Équipé de capteurs, l'analyseur viscoélastique dynamique (DMA) mesure principalement deux grandeurs dynamiques : le déplacement et la force.

Le logiciel de pilotage propose deux possibilités, déplacement (proportionnel à un taux de déformation, voir § 6.3) imposé ou l'inverse, à force imposée de mesurer le déplacement nécessaire.

Les mesures sont réalisées sur des rampes (mode « cinétique ») ou sur des paliers (mode stabilisé) de température.

Le déphasage entre les signaux d'entrée sinusoïdaux d'excitation et les signaux de sortie (eux aussi sinusoïdaux et de même fréquence dans le domaine linéaire, mais d'amplitude différente) est donné par l'angle de phase δ. Le déphasage est lié aux propriétés viscoélastiques du matériau.
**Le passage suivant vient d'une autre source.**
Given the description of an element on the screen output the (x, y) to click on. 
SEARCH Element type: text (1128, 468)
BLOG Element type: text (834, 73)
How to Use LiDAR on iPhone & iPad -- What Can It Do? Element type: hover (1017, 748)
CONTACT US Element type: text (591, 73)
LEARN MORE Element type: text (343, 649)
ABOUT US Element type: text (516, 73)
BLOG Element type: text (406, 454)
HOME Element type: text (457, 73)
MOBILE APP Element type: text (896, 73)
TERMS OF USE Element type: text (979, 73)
L'angle δ est calculé à partir du traitement de ces signaux selon une transformée de Fourier rapide (notée FFT).

Lors d'une mesure mécanique dynamique, une contrainte sinusoïdale est appliquée à une fréquence f. Le signal de contrainte peut s'écrire :

\sigma (t)= \sigma_0 \cdot \sin \,(\omega t)

avec :

\sigma_0\,, l'amplitude du cycle de contrainte
\omega = 2 \cdot \pi \cdot f, la pulsation en rad/s et t, le temps.

Le signal de réponse en déformation d'un matériau viscoélastique est déphasé (car ce dernier dissipe une partie de l'énergie en se déformant), soit :

\varepsilon (t)= \varepsilon_0 \cdot \sin\,(\omega t - \delta)

avec :

\varepsilon_0\,, l'amplitude du cycle de déformation.
Déphasage δ/ω entre contrainte et défomation d'un matériau viscoélastique soumis à une oscillation sinusoïdale.
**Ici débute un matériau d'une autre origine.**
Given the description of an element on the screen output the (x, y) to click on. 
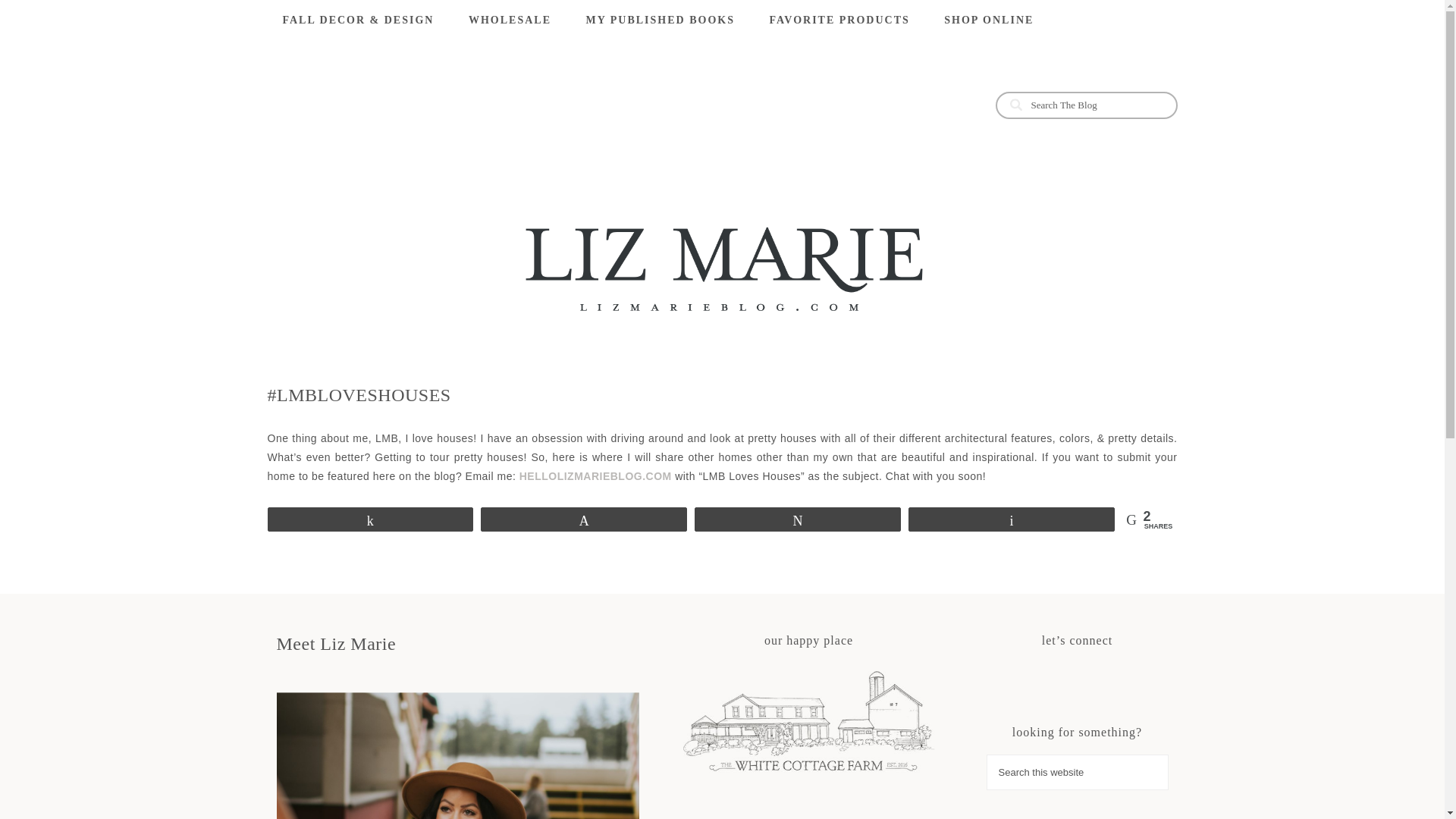
WHOLESALE (509, 20)
HELLOLIZMARIEBLOG.COM (595, 476)
Our happy place (807, 722)
FAVORITE PRODUCTS (839, 20)
SHOP ONLINE (988, 20)
MY PUBLISHED BOOKS (659, 20)
Given the description of an element on the screen output the (x, y) to click on. 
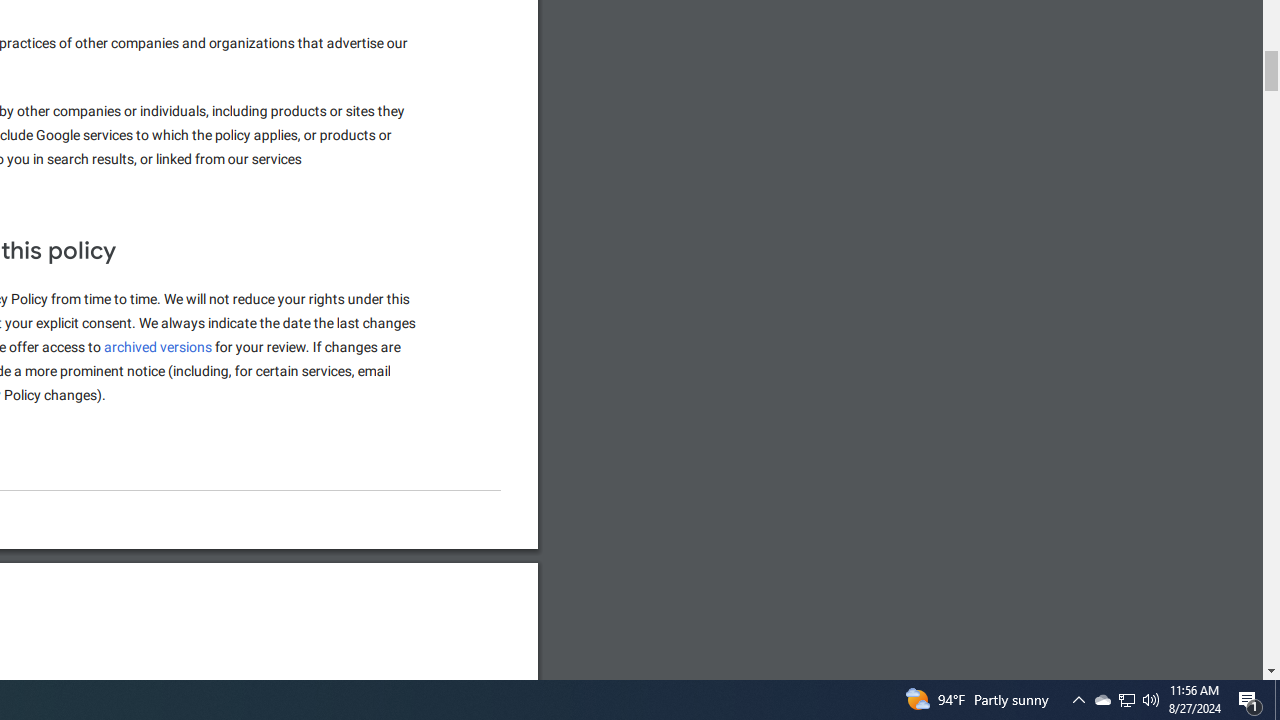
archived versions (157, 347)
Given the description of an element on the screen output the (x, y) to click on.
Le facteur de perte du matériau est égal à la tangente de l'angle δ.

La température de transition vitreuse Tg est déterminée à partir des valeurs du facteur de perte.

Connaissant la rigidité dynamique et la géométrie de l'éprouvette, il est possible de calculer un module élastique du matériau.
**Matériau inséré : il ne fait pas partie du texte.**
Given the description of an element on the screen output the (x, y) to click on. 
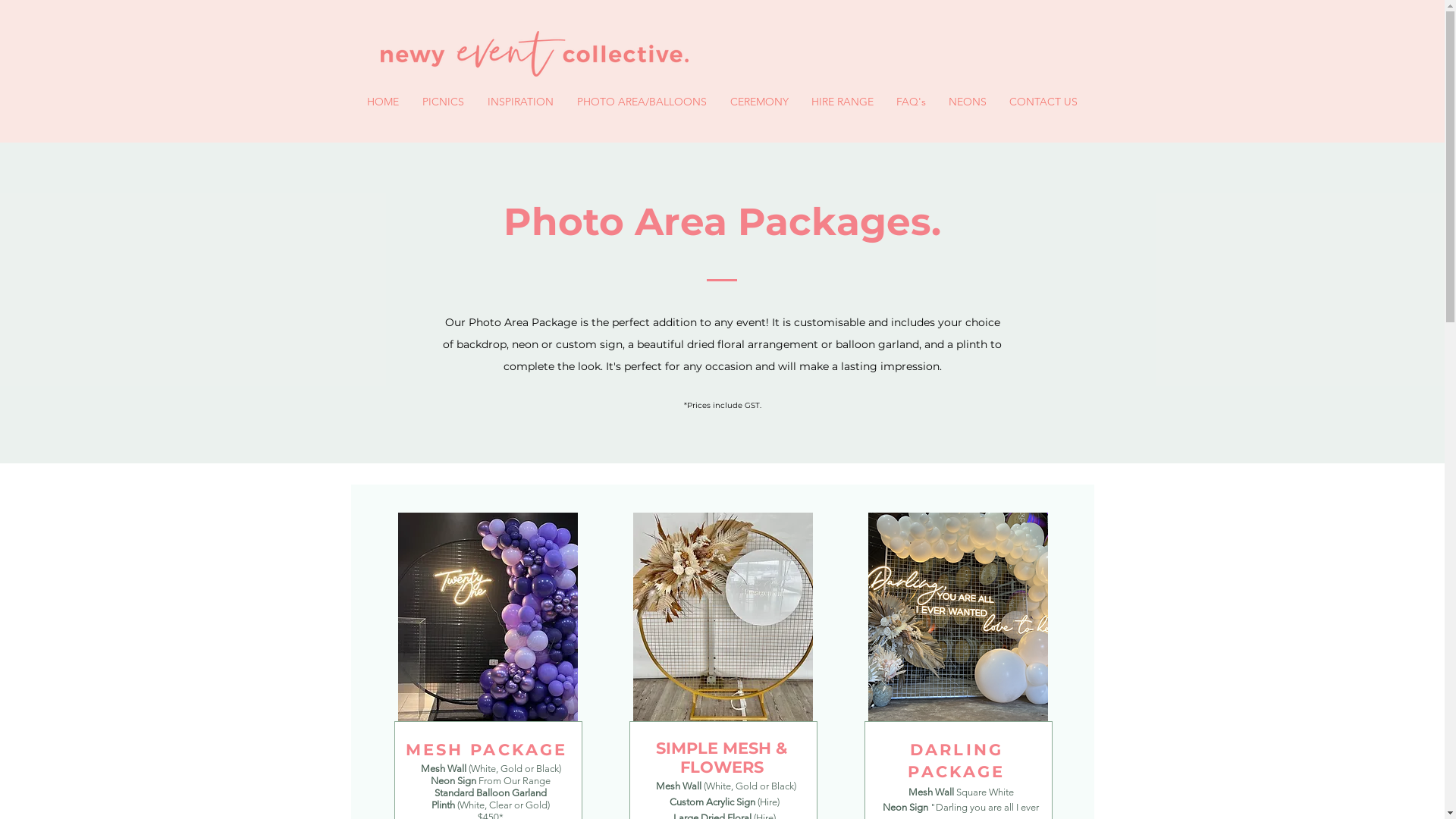
NEONS Element type: text (967, 101)
CONTACT US Element type: text (1042, 101)
HOME Element type: text (382, 101)
CEREMONY Element type: text (759, 101)
PICNICS Element type: text (443, 101)
PHOTO AREA/BALLOONS Element type: text (641, 101)
FAQ's Element type: text (910, 101)
INSPIRATION Element type: text (520, 101)
HIRE RANGE Element type: text (841, 101)
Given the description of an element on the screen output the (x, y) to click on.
Une description de ces propriétés est donnée à la partie 8.

L'évolution des caractéristiques intrinsèques sera étudiée en réalisant typiquement un balayage thermique et/ou fréquentiel. Un essai complet comprenant un balayage en fréquence à plusieurs températures peut durer plusieurs heures pour certains appareils. Le principe d'équivalence température-temps peut être utilisé pour corréler les propriétés du matériau pour toutes les températures et fréquences mesurées[3].

Comportement viscoélastique des polymères

Le viscoanalyseur permet une analyse fine des propriétés viscoélastiques des matériaux polymères.

Le comportement de ces derniers peut être étudié en réalisant par exemple un essai en régime quasi-statique de fluage (en anglais creep).

Viscoélasticité en fluage

L'essai de fluage ou de retard consiste à appliquer brutalement sur un matériau une contrainte (stress) maintenue ensuite constante sur une durée suffisamment longue. La déformation (strain) résultante, fonction du temps, est enregistrée :

  • un solide parfaitement élastique (hookéen) se déforme instantanément ; la déformation élastique est réversible et indépendante du temps[4] ;
  • un fluide parfaitement visqueux (newtonien[5]) se déforme progressivement et linéairement en fonction du temps ; la déformation visqueuse est irréversible ;
  • un matériau macromoléculaire exhibe des propriétés mécaniques situées entre ces deux cas idéaux[6], c'est pourquoi il est nommé viscoélastique[7] ; il possède une composante élastique et une composante visqueuse.
Comparaison adimensionnelle des courbes de fluage et de recouvrance en suivant l'évolution de la complaisance en traction D(t) ou en cisaillement J(t) en fonction du temps[8].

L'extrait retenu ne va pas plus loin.